Above I claimed that this is perhaps the most mathematical object of all in the park, and so I want to show one specific sense in which that’s true. What is the most amount of symmetry that any three-dimensional object can have? Well, it’s the symmetry of the sphere, in which any rotation whatsoever leaves a sphere unchanged. (Good to illustrate this with a ball or other spherical object.) Do you think there’s a second-most amount of symmetry any object can have? It turns out there is. If you look in the center of the climbing structure, amidst the network of ropes to climb on, the centermost cell of the structure is a polyhedron made up entirely of pentagons and hexagons. You might call it a soccer-ball shape, because it is the same as the traditional pattern of panels on a soccer ball; or maybe a chemist would call it a “buckyball” because it is the same shape as a molecule consisting of 60 carbons that goes by that name; but a mathematician would call it a truncated icosahedron. Let’s look into how much symmetry it has. (This is best done with a model.) You can hold it up so that one vertex is at the top and the pentagon that touches that vertex is facing forward. Then have one of the participants choose any other vertex, and show how you can move that vertex to be at the top with the pentagon facing forward. So there is one symmetry for each vertex, and there are 60 vertices. In addition, this polyhedron is mirror-symmetric (looks the same when reflected in a mirror). That doubles the number of symmetries, because any of the rotations can be combined with a reflection.
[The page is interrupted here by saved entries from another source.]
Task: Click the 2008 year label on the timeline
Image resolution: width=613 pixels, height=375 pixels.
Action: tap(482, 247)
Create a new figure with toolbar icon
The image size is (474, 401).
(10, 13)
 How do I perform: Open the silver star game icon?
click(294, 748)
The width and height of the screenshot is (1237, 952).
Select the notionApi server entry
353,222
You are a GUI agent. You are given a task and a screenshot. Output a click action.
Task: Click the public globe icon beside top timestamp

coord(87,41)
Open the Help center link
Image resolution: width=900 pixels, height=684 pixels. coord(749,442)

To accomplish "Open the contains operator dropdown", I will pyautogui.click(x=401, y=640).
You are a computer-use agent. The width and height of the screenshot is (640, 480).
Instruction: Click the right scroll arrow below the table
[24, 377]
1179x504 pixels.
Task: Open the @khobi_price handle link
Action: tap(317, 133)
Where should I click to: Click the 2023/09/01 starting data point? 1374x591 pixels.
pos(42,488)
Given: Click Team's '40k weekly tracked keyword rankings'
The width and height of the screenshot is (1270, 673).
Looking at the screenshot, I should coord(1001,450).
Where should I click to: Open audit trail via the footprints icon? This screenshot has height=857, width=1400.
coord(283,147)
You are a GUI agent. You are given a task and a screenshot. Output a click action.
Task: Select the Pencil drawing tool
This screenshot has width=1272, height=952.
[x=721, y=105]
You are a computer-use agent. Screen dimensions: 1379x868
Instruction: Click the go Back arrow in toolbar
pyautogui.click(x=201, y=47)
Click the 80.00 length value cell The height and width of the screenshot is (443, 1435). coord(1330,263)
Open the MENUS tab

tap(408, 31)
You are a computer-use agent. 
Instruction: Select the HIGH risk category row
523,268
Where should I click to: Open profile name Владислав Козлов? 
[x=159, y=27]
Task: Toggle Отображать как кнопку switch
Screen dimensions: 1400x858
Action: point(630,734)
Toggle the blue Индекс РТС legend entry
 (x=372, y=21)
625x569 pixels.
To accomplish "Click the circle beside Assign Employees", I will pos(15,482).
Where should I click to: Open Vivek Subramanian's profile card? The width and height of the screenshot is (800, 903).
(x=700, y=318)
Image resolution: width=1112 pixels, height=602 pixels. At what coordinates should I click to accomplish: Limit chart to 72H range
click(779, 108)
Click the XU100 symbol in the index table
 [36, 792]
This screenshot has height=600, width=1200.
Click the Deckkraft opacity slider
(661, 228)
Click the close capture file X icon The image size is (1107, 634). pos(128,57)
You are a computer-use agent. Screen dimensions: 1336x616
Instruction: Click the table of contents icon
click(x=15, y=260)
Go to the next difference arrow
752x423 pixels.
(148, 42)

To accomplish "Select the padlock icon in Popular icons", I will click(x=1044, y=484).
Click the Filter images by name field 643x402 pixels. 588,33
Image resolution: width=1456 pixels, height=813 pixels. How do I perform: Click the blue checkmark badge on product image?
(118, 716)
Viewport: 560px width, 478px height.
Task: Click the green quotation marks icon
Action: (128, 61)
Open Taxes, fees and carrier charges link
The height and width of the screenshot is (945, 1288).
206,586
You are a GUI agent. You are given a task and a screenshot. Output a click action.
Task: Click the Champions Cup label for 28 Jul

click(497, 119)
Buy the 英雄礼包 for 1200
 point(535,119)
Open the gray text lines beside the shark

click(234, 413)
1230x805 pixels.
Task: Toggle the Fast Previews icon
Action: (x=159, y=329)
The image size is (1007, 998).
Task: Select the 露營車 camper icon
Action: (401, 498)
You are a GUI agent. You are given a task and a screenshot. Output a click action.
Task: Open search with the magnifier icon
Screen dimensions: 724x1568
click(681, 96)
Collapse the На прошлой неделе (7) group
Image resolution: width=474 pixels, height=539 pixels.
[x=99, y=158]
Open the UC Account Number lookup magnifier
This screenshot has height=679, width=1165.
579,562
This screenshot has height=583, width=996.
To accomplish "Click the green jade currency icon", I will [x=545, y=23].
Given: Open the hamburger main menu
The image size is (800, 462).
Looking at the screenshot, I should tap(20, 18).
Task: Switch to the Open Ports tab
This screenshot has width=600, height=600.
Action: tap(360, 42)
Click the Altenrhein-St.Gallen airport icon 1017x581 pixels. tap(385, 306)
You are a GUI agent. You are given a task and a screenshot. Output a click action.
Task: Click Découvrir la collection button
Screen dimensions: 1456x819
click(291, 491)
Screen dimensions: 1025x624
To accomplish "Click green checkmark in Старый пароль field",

Thus, this object has 120 different symmetries, which turns out to be the greatest number of symmetries that any object (other than a sphere) can have. Kids get to play in, around, and on it, absorbing its natural mathematical form. (I should mention that the outer structure, the icosahedron, also has 120 symmetries; it’s just much harder to see what they all are and count them with the icosahedron than with the truncated icosahedron,)

A View to Perot

Speaking of Platonic solids in public places, there’s at least one more of them easily visible from this spot. It’s the Perot Science Center, which is in the shape of a very large cube: identical square faces, with three meeting an each corner (or vertex). You might also ask what the most significant departure is from it being a perfect cube. I think that would have to be the large black structure slanting up the side. Why is it there? It houses escalators to get people to the higher levels of the building. This is another example in which concerns about human accessibility affects the mathematics of the structure.